**EXERCISE REQUIREMENTS**
Find the line with "The image size is (660, 614)." in the data below. Repeat it and every line after it up to the end, exactly, but drop the pictures.

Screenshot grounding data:
.....

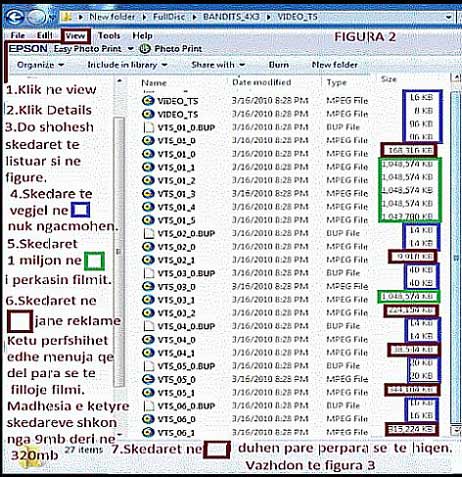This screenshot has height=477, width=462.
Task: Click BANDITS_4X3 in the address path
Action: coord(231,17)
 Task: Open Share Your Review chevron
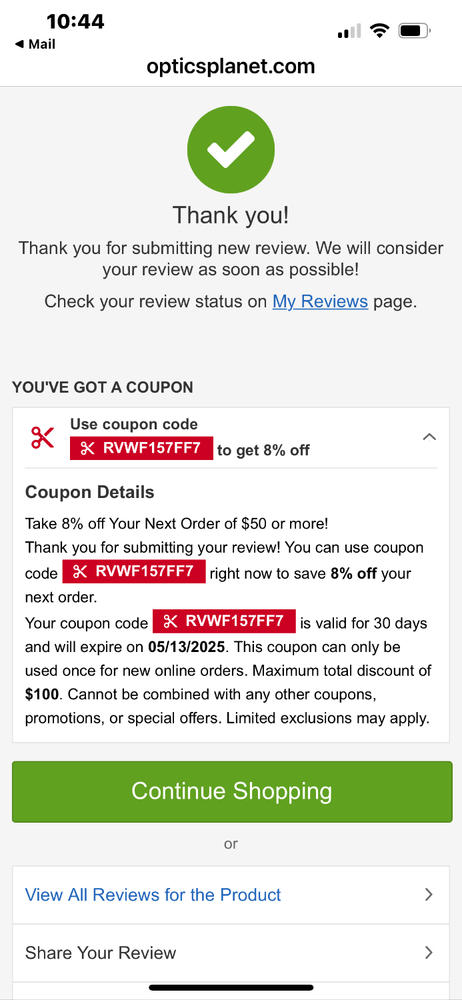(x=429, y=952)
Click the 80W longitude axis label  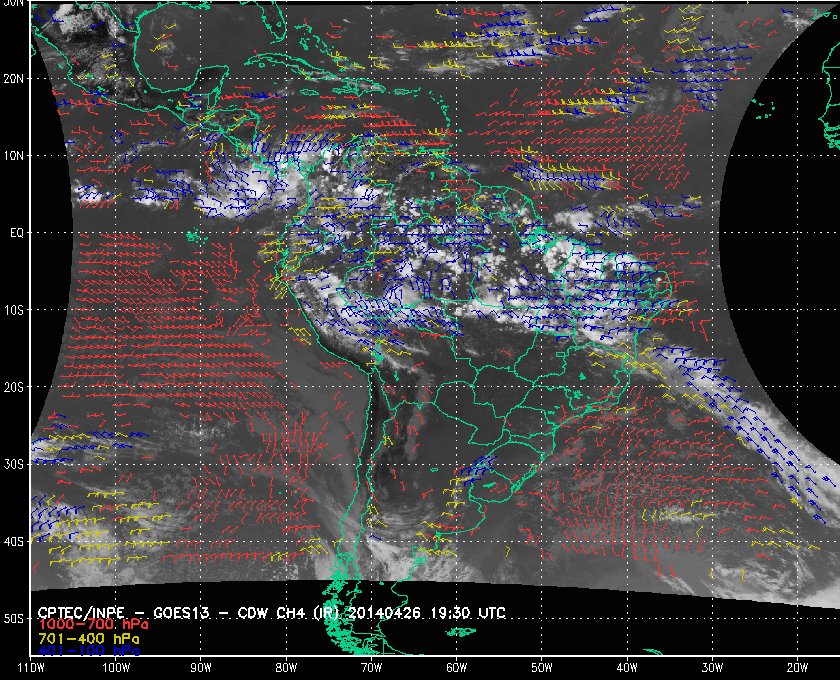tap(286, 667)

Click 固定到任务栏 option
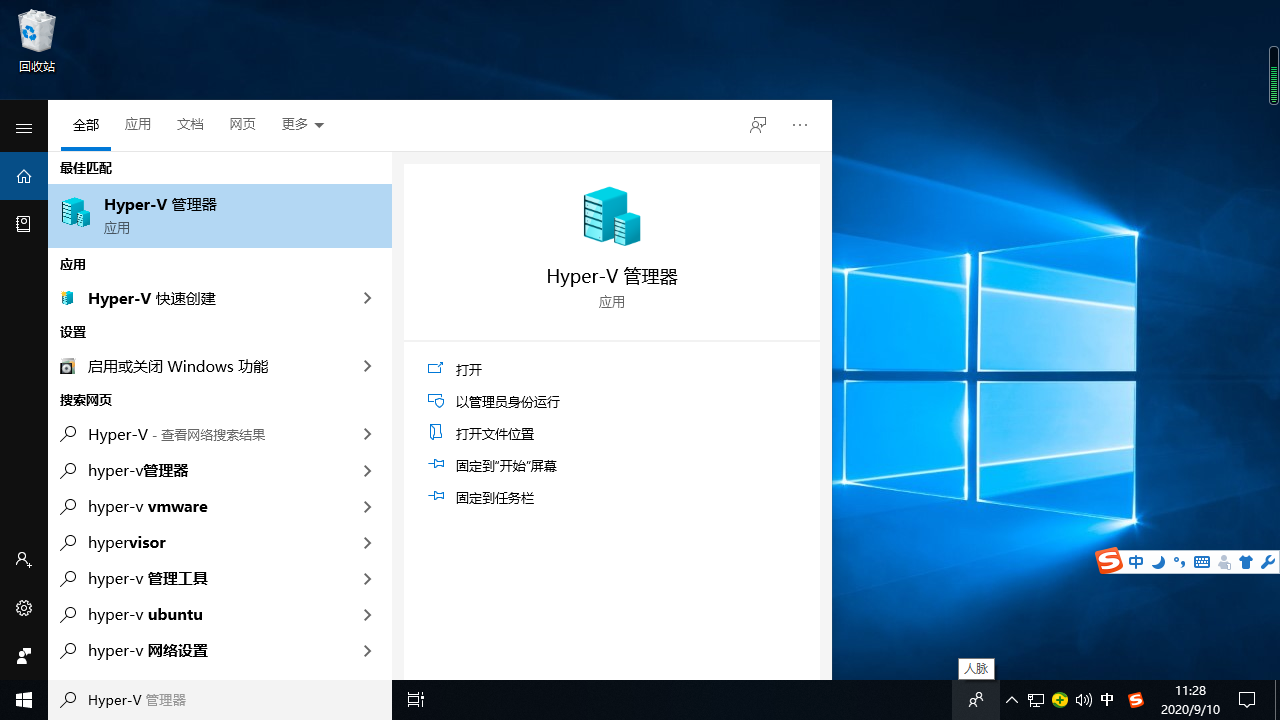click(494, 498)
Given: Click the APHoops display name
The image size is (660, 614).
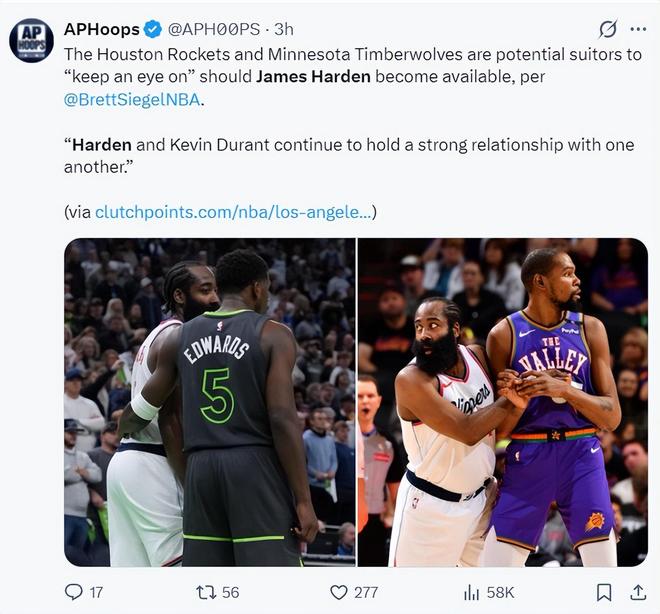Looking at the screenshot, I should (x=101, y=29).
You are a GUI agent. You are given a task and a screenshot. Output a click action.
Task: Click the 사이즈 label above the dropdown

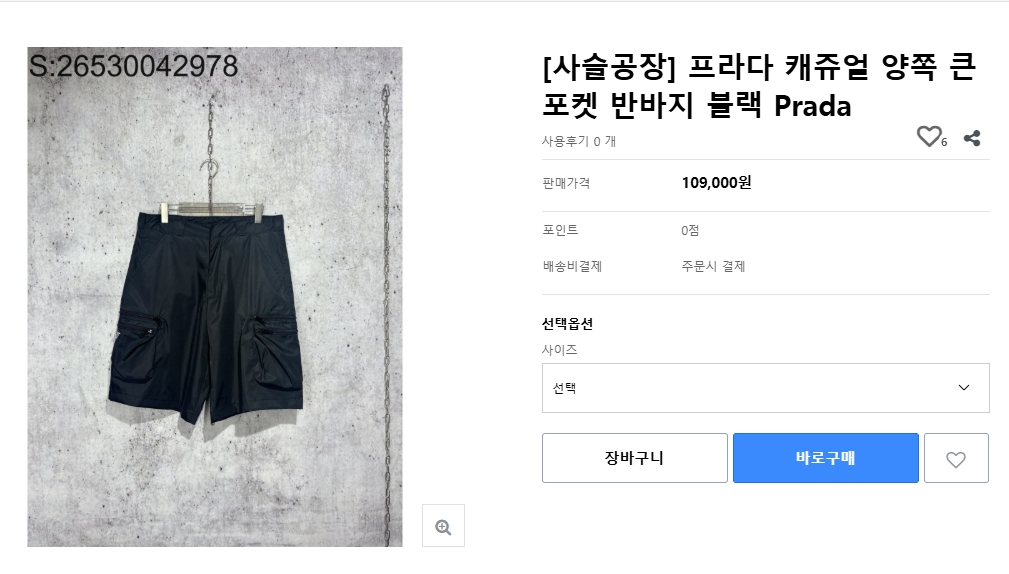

.....

**ANSWER TO THE EXERCISE**
The image size is (660, 614).
Looking at the screenshot, I should (x=101, y=29).
You are a GUI agent. You are given a task and a screenshot. Output a click action.
Task: Click the 사이즈 label above the dropdown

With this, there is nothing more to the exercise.